Recognising that change is almost certain will help everyone. It can give your organisation more flexibility and enable people to prepare.
3. Make yourself heard
Speaking up to make your perspective known could be a way to start building clarity. If you have a European supply chain, you need to make your voice heard now, according to Logistics and Supply Chain writing after the triggering of Article 50 in March.
A risk that multiple supply chain links could be damaged or even broken by a sudden imposition of trade barriers between the EU and UK has been highlighted, so the advice to supply chain professionals is to play a key role in ensuring that UK and EU negotiators understand the degree of interdependency that exists in supply chain ecosystems.
4. Don’t stop progress
Rather than letting uncertainty stop any discussion of innovative products and technologies for social housing, consider a middle ground that enables you to explore new opportunities without making a full commitment.

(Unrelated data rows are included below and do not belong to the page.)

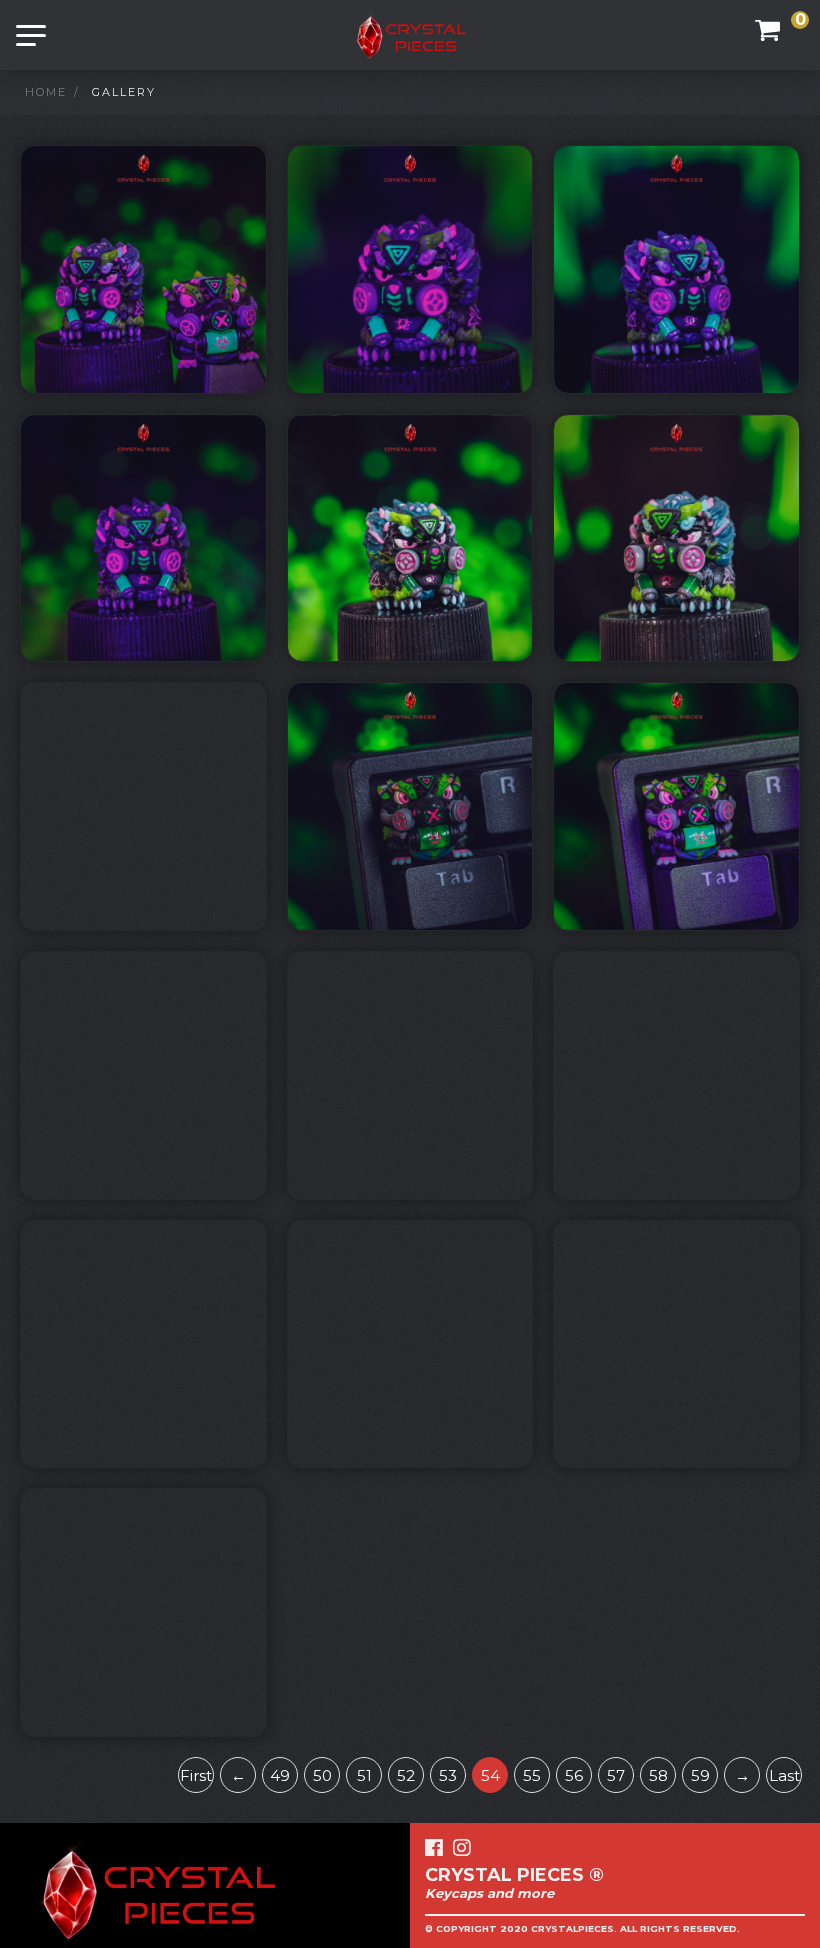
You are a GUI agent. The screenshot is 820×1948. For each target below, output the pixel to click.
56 (574, 1775)
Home (46, 92)
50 (322, 1775)
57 (616, 1775)
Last (784, 1775)
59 (700, 1775)
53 (448, 1775)
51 (364, 1775)
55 (532, 1775)
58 (658, 1775)
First (196, 1775)
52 (406, 1775)
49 (280, 1775)
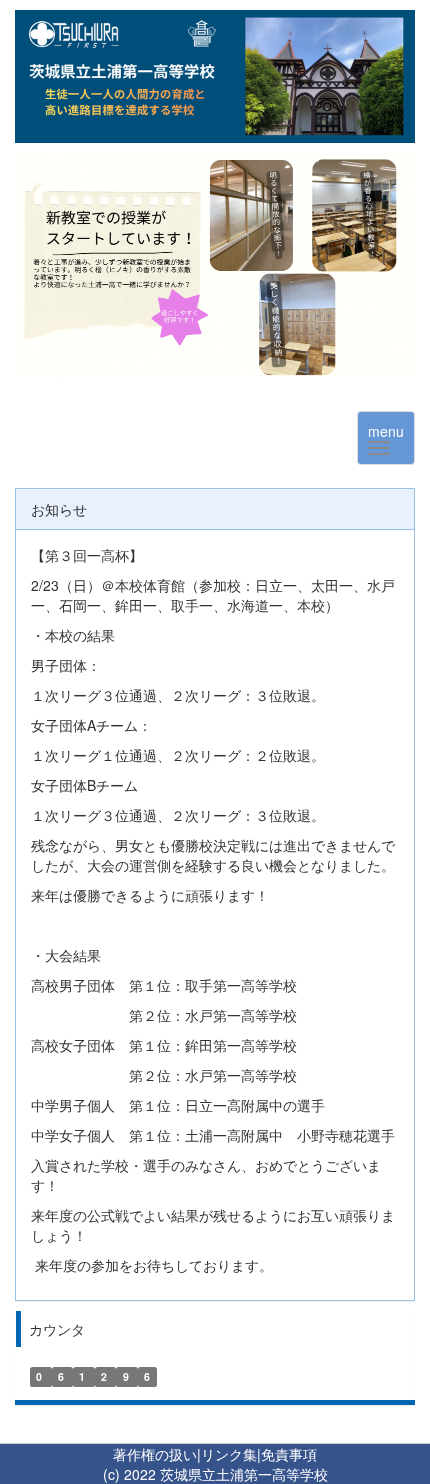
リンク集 (229, 1454)
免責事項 (289, 1454)
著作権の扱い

Research and consulting company Delta-ee points to carbon friendly innovations that could complement gas and electric heating, helping to keep renewables on the table when there are unknowns about the future. It says that social landlords are interested in microgen options for heating, for example, but have been deterred by policy changes, budget cuts and Brexit.
The answer lies in working openly with partners and suppliers to look at solutions that can be developed to ensure progress is not brought to a halt, without requiring the organisation to make a 100% commitment at this stage.